I appreciate your assurance. But I want to know how MH is getting my private info from my WikiTree session. That should be improbable if WikiTree is as secure as we are told it is.

What is actually occurring between MH and WT from a software/web communication level.

---

Yes, my concern too Allison. I'm much reassured by Ros that one can only see it if logged into wikitree at the same time, but, the burning question for me remains, how come it's viewable on my heritage at all in the first place? This seems to indicate to me that everything in the wikitree database is also in the my.heritage database, at least on some level. So although I'm reassured, I'm still extremely unhappy and uncomfortable with this revelation.

A team member needs to come into this thread, please, and explain to us all exactly why this is occuring (as Ros said?), and exactly what, of our information, wikitree has allowed my.heritage access to. Because once my.heritage have it, it's done! And then what?

---

My heritage is showing you a mirror of wikitree profiles. If you are logged in to both services you will see exactly what you would see if you were on wikitree. If you are not on the trusted list or not logged in, you would never see personal data that is privacy controlled.

---

That's actually not entirely true. I checked the smart match on one of my ancestors that I changed over a week ago, and it's clearly cached on MH. It's not a direct, current pull from WT.

Event if it was, the fact that private WT data is displayable in a MH UI component means that MH could easily grab that data.

MH is an aggregation site, they are only going to be successful if they have data people want. Taking data from WT is super easy thanks to this flaw.

---

There are often other sources of data for living people, available to all, including familysearch.org and facebook. I am extremely cautious about putting information out there that isn't already available from some other widely used on-line source.
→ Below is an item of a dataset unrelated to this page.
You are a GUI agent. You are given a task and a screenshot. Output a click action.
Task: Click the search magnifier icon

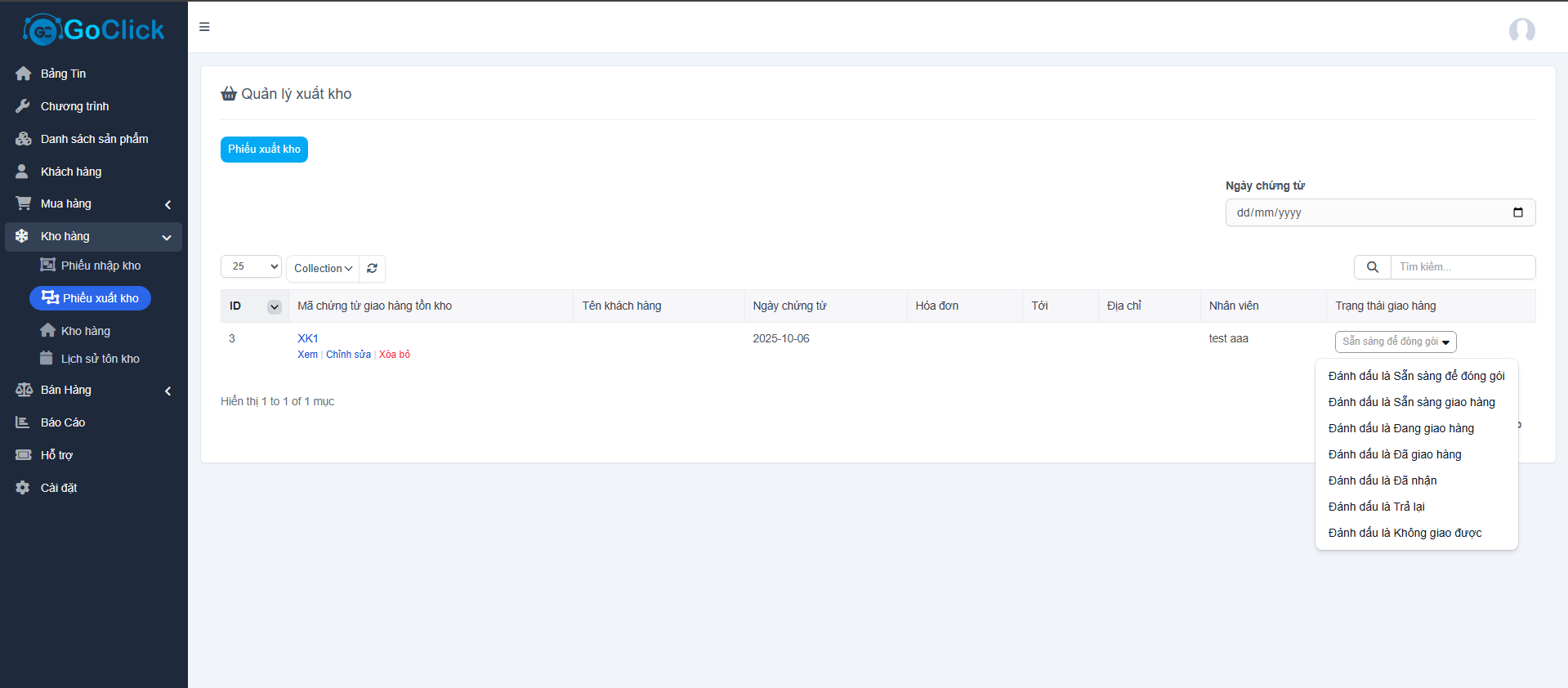click(x=1372, y=267)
But if it is already out there, I feel that connecting the dots may help some other budding genealogist in my family.

Answer 2

Appreciate this is a long time after original event, and have read thro whole of thread (many good points made) but here is a scenario that may be viable:

1. Join WT - dummy burnable e-mail address;

2. Go thro steps to self certify as necessary to join "Trusted List(s)" , then randomly/focussed look at Profiles that have no current PM, take a few on at a time and gain full access to whatever those profiles contain - OK, not efficient and contrary to WT certification but that wouldn't deter malevolents.  The exceptionally detailed Biographies in some profiles of PMs seems counter to the good advice and general WT warnings about the living and that of their closest relatives is often well-detailed too.